Saved entries:
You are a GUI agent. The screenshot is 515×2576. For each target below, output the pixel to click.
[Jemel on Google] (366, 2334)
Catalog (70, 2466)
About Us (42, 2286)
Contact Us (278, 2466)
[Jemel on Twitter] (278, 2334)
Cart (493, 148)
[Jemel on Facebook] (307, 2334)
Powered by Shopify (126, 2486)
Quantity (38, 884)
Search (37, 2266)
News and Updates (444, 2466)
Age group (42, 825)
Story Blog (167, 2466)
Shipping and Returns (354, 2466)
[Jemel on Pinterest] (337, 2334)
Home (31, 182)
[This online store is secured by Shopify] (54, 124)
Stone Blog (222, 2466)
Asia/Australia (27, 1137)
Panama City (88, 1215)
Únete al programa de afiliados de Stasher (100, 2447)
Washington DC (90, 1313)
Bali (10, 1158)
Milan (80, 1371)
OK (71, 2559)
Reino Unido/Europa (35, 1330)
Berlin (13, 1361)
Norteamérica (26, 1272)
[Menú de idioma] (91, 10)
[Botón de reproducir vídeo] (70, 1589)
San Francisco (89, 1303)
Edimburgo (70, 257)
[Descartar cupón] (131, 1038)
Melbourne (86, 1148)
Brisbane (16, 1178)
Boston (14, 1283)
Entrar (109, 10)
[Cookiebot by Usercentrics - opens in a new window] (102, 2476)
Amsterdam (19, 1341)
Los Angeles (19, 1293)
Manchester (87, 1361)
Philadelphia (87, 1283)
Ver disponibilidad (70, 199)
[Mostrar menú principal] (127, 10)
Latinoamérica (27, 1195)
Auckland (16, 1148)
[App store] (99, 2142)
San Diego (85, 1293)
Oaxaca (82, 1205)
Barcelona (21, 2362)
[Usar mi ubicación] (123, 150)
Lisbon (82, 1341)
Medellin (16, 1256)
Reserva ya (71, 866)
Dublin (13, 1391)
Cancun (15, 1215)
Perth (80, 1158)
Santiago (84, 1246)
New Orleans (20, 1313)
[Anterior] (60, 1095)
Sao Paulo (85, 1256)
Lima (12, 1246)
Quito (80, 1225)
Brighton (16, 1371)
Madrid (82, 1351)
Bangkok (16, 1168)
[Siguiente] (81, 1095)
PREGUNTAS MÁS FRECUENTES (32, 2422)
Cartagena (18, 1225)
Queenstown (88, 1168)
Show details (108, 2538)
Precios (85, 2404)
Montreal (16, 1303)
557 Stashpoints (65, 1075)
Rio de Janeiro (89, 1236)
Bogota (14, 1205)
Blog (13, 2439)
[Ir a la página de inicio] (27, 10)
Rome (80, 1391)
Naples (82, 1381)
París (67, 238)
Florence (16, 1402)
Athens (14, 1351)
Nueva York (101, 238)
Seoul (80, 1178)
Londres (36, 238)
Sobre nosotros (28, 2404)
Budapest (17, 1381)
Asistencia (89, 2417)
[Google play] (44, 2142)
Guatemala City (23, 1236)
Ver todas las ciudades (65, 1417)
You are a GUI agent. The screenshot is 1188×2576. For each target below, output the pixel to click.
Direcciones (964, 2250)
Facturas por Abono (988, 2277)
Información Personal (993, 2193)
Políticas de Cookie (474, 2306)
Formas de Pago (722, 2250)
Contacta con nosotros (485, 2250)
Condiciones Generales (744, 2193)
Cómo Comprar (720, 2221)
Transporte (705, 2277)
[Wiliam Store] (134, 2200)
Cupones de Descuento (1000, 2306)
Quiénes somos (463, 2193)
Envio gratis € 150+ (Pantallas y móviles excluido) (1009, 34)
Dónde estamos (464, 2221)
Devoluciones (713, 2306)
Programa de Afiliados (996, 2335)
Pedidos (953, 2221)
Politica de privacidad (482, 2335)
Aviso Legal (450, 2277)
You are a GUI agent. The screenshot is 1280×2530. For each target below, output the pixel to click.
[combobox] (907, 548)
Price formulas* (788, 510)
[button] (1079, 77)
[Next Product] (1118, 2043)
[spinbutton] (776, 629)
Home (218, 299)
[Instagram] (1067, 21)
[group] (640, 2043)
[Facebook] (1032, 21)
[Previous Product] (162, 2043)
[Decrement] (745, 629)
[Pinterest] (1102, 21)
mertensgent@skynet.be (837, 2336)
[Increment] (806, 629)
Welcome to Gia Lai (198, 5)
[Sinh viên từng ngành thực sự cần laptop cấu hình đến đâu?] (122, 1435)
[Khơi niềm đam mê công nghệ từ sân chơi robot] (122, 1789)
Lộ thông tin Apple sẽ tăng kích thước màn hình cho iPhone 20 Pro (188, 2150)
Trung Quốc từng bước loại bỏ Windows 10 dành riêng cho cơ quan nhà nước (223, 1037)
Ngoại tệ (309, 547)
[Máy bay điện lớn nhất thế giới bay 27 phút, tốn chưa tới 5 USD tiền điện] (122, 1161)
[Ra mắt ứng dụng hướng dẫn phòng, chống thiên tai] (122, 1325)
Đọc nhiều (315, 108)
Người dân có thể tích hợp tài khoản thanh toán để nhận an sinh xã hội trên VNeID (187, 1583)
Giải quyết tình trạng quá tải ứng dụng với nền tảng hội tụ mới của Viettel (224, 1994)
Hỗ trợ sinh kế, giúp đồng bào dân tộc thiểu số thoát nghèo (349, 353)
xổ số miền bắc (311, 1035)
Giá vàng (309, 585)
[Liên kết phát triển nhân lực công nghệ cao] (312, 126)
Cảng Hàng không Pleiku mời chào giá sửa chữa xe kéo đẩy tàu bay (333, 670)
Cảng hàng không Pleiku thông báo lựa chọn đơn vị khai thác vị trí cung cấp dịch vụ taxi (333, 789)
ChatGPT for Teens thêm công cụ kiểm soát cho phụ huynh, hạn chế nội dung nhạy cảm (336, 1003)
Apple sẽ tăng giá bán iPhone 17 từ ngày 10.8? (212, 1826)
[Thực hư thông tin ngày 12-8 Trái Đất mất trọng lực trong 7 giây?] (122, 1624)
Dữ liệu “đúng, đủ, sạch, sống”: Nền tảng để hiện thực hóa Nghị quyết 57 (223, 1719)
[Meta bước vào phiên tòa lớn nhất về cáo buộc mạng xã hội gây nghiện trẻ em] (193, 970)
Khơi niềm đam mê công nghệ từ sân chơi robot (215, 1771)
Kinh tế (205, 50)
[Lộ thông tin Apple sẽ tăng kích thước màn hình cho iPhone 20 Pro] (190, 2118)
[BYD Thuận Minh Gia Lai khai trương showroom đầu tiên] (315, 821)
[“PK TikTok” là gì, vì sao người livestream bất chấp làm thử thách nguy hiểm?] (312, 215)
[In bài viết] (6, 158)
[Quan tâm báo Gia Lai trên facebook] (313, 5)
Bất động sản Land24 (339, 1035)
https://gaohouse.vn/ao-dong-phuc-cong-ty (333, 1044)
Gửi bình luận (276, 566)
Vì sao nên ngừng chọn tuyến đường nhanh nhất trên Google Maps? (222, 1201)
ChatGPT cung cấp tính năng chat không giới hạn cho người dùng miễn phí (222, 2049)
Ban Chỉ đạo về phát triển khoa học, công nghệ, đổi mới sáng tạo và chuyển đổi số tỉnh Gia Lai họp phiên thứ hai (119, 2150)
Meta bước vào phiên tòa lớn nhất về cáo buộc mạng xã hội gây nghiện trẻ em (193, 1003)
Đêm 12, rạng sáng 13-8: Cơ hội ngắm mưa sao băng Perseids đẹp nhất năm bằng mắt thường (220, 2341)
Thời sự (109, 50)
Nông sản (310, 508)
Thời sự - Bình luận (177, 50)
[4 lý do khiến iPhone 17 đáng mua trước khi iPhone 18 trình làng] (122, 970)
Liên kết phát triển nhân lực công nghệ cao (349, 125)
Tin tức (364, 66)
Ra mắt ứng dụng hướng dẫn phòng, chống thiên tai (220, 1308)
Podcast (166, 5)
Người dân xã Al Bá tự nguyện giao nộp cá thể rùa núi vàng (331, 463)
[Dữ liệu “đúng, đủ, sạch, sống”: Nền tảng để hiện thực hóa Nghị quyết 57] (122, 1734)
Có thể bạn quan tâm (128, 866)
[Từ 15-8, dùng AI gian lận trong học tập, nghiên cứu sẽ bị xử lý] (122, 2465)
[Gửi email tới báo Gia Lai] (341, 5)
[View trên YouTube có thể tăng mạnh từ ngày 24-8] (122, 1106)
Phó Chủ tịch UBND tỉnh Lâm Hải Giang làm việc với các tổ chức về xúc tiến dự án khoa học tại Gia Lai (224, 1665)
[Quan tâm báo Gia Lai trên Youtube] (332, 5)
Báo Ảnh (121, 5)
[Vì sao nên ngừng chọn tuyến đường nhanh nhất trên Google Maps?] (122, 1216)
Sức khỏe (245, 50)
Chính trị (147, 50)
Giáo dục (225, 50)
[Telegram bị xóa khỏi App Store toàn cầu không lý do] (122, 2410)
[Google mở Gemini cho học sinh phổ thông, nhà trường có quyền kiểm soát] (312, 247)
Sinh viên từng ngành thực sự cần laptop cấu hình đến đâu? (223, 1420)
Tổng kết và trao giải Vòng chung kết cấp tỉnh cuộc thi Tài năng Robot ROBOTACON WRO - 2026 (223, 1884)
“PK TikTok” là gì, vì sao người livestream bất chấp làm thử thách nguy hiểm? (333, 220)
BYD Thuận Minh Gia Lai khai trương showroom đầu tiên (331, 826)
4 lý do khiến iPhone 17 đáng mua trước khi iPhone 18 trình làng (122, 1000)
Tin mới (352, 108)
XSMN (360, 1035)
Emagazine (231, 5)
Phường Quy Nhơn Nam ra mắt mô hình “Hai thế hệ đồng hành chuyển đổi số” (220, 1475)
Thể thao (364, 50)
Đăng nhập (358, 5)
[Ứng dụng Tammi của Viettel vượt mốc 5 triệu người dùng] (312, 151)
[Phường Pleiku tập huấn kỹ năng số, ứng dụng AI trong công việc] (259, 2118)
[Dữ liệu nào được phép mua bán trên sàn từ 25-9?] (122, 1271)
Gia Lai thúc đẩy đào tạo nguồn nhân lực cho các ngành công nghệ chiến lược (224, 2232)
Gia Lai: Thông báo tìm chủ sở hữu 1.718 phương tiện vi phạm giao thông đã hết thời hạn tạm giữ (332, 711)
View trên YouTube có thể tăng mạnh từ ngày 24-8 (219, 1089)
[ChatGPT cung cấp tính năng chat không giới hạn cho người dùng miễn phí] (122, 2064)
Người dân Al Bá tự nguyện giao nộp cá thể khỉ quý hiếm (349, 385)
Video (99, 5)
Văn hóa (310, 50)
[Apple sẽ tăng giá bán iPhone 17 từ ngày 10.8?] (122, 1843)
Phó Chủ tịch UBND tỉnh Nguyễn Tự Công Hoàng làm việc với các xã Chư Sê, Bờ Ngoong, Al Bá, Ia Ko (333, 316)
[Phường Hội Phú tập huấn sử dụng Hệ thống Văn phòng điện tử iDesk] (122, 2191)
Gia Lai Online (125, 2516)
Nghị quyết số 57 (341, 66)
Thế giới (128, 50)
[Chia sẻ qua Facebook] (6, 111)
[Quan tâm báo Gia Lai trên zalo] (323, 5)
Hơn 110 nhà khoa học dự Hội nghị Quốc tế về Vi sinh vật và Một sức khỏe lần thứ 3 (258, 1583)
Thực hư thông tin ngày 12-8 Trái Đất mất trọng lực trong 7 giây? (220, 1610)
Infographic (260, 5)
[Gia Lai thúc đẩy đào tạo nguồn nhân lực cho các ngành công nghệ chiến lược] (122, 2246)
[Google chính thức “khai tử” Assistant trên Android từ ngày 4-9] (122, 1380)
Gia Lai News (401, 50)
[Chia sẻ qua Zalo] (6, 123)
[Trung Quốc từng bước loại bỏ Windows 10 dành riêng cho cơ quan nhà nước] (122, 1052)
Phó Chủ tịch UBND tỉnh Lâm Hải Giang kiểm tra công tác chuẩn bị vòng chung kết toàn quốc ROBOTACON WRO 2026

▶ [What the task asks]:
This exercise requires the lines of the entries containing the string "UBND".

▶ [Exercise solution]:
Phó Chủ tịch UBND tỉnh Lâm Hải Giang làm việc với các tổ chức về xúc tiến dự án khoa học tại Gia Lai (224, 1665)
Phó Chủ tịch UBND tỉnh Nguyễn Tự Công Hoàng làm việc với các xã Chư Sê, Bờ Ngoong, Al Bá, Ia Ko (333, 316)
Phó Chủ tịch UBND tỉnh Lâm Hải Giang kiểm tra công tác chuẩn bị vòng chung kết toàn quốc ROBOTACON WRO 2026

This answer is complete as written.